Enneagram Reflection and Racial Reckoning

As part of this advent season, this season of Christ coming into our lives anew, I am considering Enneagram implications of our racial pandemic. The racial reckoning of 2020 shines new light on the ways Black, Indigenous, Latinx, and all people of Color are affected by historic patterns of racism and oppression in our nation. It can be difficult to acknowledge the reality of this pain, and in order to assuage any guilt, white people can use our privilege to look away. In addition to our cultural (and racialized) responses to these realities, what are our Enneagram responses?  How do these shape one another?  

One of my pandemic pursuits has been developing relationships with Enneagram teachers of color.  I realized the almost exclusively white nature of my Enneagram circle and have learned so much from a growing network of diverse Enneagram teachers.  Of course, the Enneagram is grounded by two Hispanic founders of our modern Ennea-types, but their teaching in the U.S. was to a predominantly white audience.  As the tool has grown and expanded in recent years, so has the diversity of its teachers.

With these teachers of color in mind, as well as the white teachers who must also wrestle with the role of race and the Enneagram, I want to know more about how our number shapes our experience of and response to racism.  For people of color, how does your type shape your experience of racism?  Is there more anger from 8s, shame from 2s, and fear from 5s? This seems to hold up as I have explored the question this year, but we are all still learning.  While 8s may respond with anger, is their 2 or 5 connection shaping their experience of racism?  Their wing?  Level of health? Subtype? Unlike personality tools that put our lived experience in a box, the dynamic shifts of the enneagram point to the diverse ways people, including people of the same type, experience the pain and trauma of racism.  I am reluctant to ask anything more of our friends of color this year, but I do hope to learn more about the relationship of their experiences of racism and their personalities.

At the same time, for all of us, how does our type shape our response to racism? Here, I can reflect on my own feelings of shame and failure that have captured me as a 3 this year. (There is a significant risk of being performative here, so I must ask how I honestly and authentically share this experience.)  I hope I can share my feelings of guilt, my sense of failing as a 3, and do so less from a place of wanting attention or seeking comfort and more from a place of advent waiting and learning. The feelings are just the truth of what has shaped my responses to racism. I feel shame, and I jump into action. I feel failure and I seek a way to look successful in demonstrating my antiracist commitments. Learning to observe this experience and allow the feelings is essential to my Enneagram response.

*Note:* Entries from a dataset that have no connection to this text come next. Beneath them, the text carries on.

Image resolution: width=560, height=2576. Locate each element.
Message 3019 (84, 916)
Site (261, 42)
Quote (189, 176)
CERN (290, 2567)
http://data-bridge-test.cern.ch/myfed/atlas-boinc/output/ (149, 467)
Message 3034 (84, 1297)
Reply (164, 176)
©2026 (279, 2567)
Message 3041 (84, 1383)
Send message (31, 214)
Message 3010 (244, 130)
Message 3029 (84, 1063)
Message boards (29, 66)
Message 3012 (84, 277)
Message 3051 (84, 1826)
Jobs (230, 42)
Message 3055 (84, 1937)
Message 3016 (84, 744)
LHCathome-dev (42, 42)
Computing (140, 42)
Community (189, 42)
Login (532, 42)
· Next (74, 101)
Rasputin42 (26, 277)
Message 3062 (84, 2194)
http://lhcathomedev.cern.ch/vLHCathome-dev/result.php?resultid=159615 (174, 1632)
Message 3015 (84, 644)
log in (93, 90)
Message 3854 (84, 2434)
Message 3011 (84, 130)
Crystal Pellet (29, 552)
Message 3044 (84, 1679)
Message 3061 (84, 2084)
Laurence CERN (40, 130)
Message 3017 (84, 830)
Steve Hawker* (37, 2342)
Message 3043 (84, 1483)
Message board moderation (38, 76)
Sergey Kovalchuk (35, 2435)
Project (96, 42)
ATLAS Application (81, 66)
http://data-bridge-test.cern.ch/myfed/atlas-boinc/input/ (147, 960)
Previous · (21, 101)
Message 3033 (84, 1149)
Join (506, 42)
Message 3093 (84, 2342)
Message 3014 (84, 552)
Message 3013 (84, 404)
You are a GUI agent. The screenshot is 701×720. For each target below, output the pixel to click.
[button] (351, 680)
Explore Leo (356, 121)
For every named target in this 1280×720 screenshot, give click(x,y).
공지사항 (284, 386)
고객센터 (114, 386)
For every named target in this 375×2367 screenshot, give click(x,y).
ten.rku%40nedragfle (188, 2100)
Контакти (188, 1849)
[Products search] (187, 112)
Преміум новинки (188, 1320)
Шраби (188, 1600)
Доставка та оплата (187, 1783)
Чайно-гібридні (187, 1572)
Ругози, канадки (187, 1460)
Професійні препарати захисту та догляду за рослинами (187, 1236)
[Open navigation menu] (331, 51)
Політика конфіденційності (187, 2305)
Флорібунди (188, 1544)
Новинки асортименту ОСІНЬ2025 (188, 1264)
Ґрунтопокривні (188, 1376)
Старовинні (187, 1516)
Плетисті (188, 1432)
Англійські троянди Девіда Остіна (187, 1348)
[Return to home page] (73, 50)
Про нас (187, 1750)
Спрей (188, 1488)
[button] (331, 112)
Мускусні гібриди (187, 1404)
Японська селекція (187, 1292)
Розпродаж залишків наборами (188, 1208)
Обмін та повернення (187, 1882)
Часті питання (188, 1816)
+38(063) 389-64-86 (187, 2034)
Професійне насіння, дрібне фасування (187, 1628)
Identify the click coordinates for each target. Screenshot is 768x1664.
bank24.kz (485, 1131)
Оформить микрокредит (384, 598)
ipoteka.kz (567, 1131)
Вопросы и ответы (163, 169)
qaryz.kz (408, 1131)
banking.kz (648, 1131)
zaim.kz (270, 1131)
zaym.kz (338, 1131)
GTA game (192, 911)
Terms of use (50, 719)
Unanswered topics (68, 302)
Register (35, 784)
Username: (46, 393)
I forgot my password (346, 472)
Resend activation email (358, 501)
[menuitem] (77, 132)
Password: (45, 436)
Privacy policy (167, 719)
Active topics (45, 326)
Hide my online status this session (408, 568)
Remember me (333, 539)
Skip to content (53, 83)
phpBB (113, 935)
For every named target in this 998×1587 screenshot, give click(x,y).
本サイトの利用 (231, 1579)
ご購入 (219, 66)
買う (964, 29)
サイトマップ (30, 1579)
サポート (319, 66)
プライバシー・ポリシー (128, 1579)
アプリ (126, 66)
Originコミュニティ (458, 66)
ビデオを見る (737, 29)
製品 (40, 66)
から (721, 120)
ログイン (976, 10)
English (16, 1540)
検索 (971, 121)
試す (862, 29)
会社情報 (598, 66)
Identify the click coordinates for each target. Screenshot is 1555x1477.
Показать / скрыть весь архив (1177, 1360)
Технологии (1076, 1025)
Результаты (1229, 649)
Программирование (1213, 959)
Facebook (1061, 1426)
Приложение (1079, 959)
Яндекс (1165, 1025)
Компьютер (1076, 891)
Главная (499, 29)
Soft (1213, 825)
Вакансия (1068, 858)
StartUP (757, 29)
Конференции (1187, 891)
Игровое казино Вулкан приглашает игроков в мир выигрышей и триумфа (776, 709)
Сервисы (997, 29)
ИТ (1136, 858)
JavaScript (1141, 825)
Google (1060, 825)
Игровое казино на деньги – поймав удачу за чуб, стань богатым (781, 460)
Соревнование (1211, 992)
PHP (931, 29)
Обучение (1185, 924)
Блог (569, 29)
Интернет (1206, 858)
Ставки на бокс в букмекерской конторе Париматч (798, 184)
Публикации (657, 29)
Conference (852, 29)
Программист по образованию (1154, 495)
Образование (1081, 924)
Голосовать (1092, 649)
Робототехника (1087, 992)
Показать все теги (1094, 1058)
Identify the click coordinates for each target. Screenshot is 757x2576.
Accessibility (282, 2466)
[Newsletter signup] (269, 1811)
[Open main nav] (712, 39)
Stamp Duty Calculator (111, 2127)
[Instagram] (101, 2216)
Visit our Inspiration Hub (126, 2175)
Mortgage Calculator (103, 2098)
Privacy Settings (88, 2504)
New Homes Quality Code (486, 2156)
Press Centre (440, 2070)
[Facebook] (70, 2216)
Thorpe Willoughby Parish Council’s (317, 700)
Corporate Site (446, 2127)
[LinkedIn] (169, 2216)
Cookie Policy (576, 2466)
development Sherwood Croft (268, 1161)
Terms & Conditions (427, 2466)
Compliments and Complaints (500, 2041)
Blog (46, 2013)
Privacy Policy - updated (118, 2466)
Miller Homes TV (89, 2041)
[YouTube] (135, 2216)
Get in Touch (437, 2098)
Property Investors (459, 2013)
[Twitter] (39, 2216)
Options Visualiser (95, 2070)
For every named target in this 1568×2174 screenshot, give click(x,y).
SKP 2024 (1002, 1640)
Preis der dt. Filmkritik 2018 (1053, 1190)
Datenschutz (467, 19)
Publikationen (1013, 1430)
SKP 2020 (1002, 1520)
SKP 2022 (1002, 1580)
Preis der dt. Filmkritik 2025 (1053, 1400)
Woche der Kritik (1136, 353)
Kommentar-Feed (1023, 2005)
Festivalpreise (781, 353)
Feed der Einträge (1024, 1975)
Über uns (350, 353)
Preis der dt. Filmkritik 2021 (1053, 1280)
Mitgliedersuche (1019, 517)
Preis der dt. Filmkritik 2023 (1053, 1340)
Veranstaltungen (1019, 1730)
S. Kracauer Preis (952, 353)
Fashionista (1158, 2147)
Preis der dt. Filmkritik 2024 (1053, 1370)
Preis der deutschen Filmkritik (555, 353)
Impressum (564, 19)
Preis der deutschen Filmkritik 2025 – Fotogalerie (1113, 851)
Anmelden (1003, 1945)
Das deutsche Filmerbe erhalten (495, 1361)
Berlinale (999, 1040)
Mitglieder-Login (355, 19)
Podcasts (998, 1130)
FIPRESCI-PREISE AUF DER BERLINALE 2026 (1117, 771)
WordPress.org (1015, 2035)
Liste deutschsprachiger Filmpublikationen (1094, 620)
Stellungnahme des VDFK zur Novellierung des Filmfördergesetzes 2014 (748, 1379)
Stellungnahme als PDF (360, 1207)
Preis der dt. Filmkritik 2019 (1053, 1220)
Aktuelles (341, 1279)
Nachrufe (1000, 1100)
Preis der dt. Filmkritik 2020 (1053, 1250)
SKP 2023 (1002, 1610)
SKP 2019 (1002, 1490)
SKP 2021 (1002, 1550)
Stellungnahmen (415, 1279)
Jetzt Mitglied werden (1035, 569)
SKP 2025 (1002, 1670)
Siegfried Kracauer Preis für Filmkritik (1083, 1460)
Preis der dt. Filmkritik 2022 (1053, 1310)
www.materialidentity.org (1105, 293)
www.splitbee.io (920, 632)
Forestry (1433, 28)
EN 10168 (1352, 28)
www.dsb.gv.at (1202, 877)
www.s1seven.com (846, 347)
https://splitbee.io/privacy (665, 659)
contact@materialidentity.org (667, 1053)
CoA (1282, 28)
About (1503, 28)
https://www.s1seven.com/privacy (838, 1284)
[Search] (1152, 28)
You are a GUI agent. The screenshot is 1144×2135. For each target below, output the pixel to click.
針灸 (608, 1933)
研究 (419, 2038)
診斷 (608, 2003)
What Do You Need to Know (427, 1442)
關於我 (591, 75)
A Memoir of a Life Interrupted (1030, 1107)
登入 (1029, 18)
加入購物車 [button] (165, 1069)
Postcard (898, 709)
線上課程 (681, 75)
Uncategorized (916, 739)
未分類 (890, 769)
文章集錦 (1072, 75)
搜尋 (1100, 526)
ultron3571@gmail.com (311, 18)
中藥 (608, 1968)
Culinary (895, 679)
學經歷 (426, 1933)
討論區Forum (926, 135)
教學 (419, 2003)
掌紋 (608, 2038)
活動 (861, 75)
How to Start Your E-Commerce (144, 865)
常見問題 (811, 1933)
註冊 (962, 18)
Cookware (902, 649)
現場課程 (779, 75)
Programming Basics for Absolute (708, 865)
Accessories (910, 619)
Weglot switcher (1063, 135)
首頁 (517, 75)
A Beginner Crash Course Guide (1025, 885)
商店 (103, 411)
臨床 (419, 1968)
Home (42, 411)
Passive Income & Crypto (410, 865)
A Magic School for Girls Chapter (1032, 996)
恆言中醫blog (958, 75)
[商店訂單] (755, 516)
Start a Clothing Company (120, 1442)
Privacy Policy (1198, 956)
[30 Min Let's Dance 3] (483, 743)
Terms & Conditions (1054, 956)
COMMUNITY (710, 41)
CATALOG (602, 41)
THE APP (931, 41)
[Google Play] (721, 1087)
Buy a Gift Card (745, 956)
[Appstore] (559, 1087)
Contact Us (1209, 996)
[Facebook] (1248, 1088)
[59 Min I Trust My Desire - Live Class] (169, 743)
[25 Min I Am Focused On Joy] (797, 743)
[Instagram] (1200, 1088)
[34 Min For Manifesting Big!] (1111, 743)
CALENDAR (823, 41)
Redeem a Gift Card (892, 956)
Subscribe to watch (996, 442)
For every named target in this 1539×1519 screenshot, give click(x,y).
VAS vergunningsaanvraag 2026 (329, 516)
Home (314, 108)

I am grateful for others who have shared their responses of this year with me.  Two friends who are 2s, one black and one white, have shared their desire for relationships to be the way out of our racialized realities, and the way to make things better.  They are ready to protest, but their responses are measured and from a dependent stance desire for someone to help them make sense of it and to guide them through their own feelings of it.

My white, 8 wife and two students who are 8s, one a Latina and one Black, each express their anger about racism more clearly than anyone else. They do not need anyone to help guide their response, but they do offer that rare, but treasured 8 gift of vulnerability in working for racial justice, and the pain of the struggle of seeking equity and justice.

Three colleagues who are 1s have a clear and compelling desire to get this right; they are angry, but not like the 8s – their self-control and frustration with others who get it so wrong is what is most clear. Their culture does shape their responses and bring nuance, but these White, Black and Latina friends each have clear 1 tendencies to do what is right and to help us get on that path as well. A 1 friend who inspired this post shared:  “My 8 friends see all the power dynamics and just somehow know how to move around them and over them. I don’t even see them.” At the same time she expressed her passion for this work and a longing to move from being stuck to knowing how to do the right thing!

In the coming days, I want to share other experiences and responses I am hearing, and I hope you will share yours with me as well.  I hope to break down responses by stance, look at our shifts across the Enneagram lines, and explore our Enneagram virtues and vices that can shape our responses to and understandings of racism. 

Most significantly, I want these to be days of reflection and anticipation.  Rhonda Magee has inspired “the inner work of racial justice” for many of us.  May advent and the Enneagram continue to invite us to consider how God is at work within us as we seek healing and transformation in new ways.